Les Compagnons de la chanson were a French harmony vocal group, formed in 1946 from an earlier group founded in Lyon, France in 1941. Their best known song was "Les trois cloches" recorded with Edith Piaf in 1946. They were eight or nine members in the group, and they were popular in France with some success internationally, and they continued to perform until 1985.

Career
Les Compagnons de la chanson were originally part of a larger choir formed in 1941 in Lyon under the direction of Louis Liébar as part of the Compagnons de France youth movement of Vichy France, and later acquired the name Compagnons de la musique. The group first met Edith Piaf in 1944 in a benefit concert for railway workers in Paris and Piaf decided to help promote the group. They became Les Compagnons de la chanson in 1946, and Piaf launch the group in Paris in May 1946 at a concert in Club des Cinq.  Jean Cocteau, who was in attendance at their show, wrote of their performance: "The miracle has happened that these two solitudes joined together to create a sound artefact which so expresses France that the tears start to flow."

In July 1946, Les Compagnons and Piaf recorded a French language song, "Les trois cloches", which was written by Jean Villard with an arrangement by group member Marc Herrand. Other songs they recorded with Piaf included "Céline", "Dans les prisons de Nantes", and "C'est pour ça", but it was "Les trois cloches" that would be their most successful song.

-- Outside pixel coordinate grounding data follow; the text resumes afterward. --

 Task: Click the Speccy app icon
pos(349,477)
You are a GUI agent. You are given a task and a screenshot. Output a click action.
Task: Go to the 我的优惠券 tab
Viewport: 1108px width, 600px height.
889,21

Les Compagnons performed with Piaf for two years, including a successful tour in the United States, where they introduced the song "Les trois cloches" to the American audience.  The English version "The Three Bells" with lyrics added by Bert Reisfeld in 1948. Les Compagnons recorded "The Three Bells" without Piaf, and their version of the song reached No. 14 in the United States in 1952, later peaking at No. 21 in the UK Singles Chart in October 1959. The song later became a No. 1 hit for the Browns in 1959, with over one million copies in the US. Brown's version also reached No. 6 in the UK chart.

The line-up of Les Compagnons changed over time; they had eight, then nine members for large part of their career: three tenors, three baritones and three basses, with Fred Mella their principal tenor soloist. In the beginning they usually performed a cappella or with a guitar or another instrument, later performances also included orchestral accompaniment.

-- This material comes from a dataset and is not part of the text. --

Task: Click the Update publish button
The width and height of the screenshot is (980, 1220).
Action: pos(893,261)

They appeared in the 1948 film with Piaf, Neuf Garçons, un cœur. They also performed in the operatta Minnie Moustache in 1956 written by group member Jean Broussolle and Georges van Parys.

After the group and Piaf went on their separate ways, they continued to enjoy successes in France and Belgium until the late 1960s when one of the early members Guy Bourguignon died. Some of Les Compagnons de la chanson's biggest hits were "Le marchand de bonheur", "La marche des anges", "Gondolier", "Tom Dooley", "Verte campagne" ("Greenfields") and the aforementioned and re-titled "The Three Bells". Many songs were original composition, but a large numbers were covers. They had association with Charles Aznavour, and cover some of his songs and had successes with songs cowritten with him, such as "Un Mexicain" and "Roméo".

The group also toured internationally, including North America multiple times, Africa, Russia, Israel, Japan and other countries.
 
Les Compagnons de la chanson made over 350 records and undertook up to 300 concerts per year. They decided to disband in 1980, but their farewell tour lasted for a few years more. Their final concert was February 14, 1985, at the Olympia in Paris. Fred Mella continued to perform as a solo artist until 2008,

Members
The members of the group have varied from the beginning. At the end of 1946, the members of the group were Fred Mella (tenor, 1924–2019), Marc Holtz/Herrand (tenor and conductor, 1925-), Paul Buissonneau (tenor, 1926-2014), Jean Albert (tenor, 1920–2003), Gérard Sabbat (baritone, 1926-2013), Hubert Lancelot (baritone, 1923-1995), Jean-Louis Jaubert (bass, 1920-2013), Guy Bourguignon (bass, 1920-1969), and Jo Frachon (bass, 1919-1992). Fred Mella was the tenor soloist of the group. 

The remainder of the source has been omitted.